Higher costs won’t help economy



I never thought I would grow up to be a Cat Daddy, so that’s one more thing I was wrong about.

After my retirement, cats started arriving as frequently as Social Security checks. Some briefly, but others liked the amenities and decided to hang. I am up to three cats, which is manageable, but I worry that they won’t stop coming, and I will have to eat cat food with them or start a GoFundUs page.

The problem with cats is there isn’t much return on the investment. It is all about the cat. They eat and sleep and when the mood is right permit you to rub their belly. Oh yea, they will occasionally deposit a maimed rodent, dead or soon to be, on the porch.

As far as being a companion, they are aloof. Nothing like dogs, who actually return the affection.

I’ve always been a dog person, but haven’t had a dog since Poker, my German shepherd, died in 1992. I never got another dog because I was rarely home and dogs need companionship. Cats could care less about company.

My conversion to Cat Daddy status was not by choice. It was either feed them or watch them starve.

Let me introduce them.

Boots was my first, emerging from The Jungle in July 2018 as a kitten, probably just a couple of weeks old at the time. I videotaped our courtship and put them on Facebook, including his first foray into my humble home, and a star was born. It wasn’t me.

A tuxedo cat, Boots is a handsome fellow, perfectly symmetric, regal even. He once told me that he was actually born in a tuxedo. But he’s no longer much use for the ladies if you know what I mean.

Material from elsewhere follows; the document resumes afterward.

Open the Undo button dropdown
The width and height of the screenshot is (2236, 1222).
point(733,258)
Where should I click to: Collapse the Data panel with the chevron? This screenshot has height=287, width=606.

We’ve written two books together — “Boots and Me: Life with the King of the Jungle,” and “Boots and Me: Getting Down to Business” — that hover around a single premise, Boots making fun of me. He says there is an infinite amount of material.

Hundreds of books have been sold, raising several thousand dollars to share among two local rescue groups, the Robeson County Humane Society and Franny’s Friends. If you want one, both or a really cool T-shirt, let me know. I will be cutting a check soon to the Humane Society.

A couple of months ago Juice arrived, a grown tabby cat who is a male and whose age I have no clue. I named him Juice because he was orange, not after O.J. Simpson, a football idol of my childhood who fell out of favor when he cut off his ex-wife’s head. That was a dealbreaker.

Juice, unlike Boots, is an outside cat, rejecting daily invitations to come inside no matter how wet and cold it is outside. I think he is traumatized from the one time he did come inside. When the door closed behind him, he morphed into a pinball in search of an escape. When none could be found, he levitated and found himself atop a 7-foot-tall hutch. It made me question all I believed about gravity.

He stayed there for an hour hissing at me until I had enough Bud Lite to get up the nerve to toss a towel over his head and grab him. His hind right paw dug into my right arm as I opened the door and gave him a good toss into the yard. The blood loss was minimal, but it was all mine.

Juice was back on the top step eating 10 minutes later, so he doesn’t hold grudges.

Juice is still a male in every sense, apparently territorial, and returns each day with fresh wounds on his face. He is on a steady diet of antibiotics. I am concerned that he will return with injuries so bad I will have to get him to a veterinarian. Should that happen, I will be the one with flesh wounds.

His fighting mate is another tuxedo who arrived a few weeks ago. I don’t know for sure this cat’s gender, but I suspect it is a male because he and Juice make war, not love.

Full grown and perhaps kin to Boots, this fellow is glad to eat the cat food I put out, but our relationship is distant. I have not gotten within 15 feet of him before he flees into The Jungle, so he hasn’t yet qualified for a name. If he does, a Facebook friend suggested Oreo.

On Thursday night, during the midst of an unnamed hurricane and with temperatures near freezing, Juice, the unnamed feral and Opie — he’s an opossum named for the Ron Howard character on “Andy Griffith” — were outside, social distancing, soaked to the bone, staring at the back door, waiting to be fed.

Boots was inside, sleeping on a pillow, warm, comfortable and content. Every once in a while he would rise from his slumber, saunter to the back door, and gaze at the three. I don’t know what he was thinking, but I have ruled out sympathy.

As he often reminds me, it’s good to be King.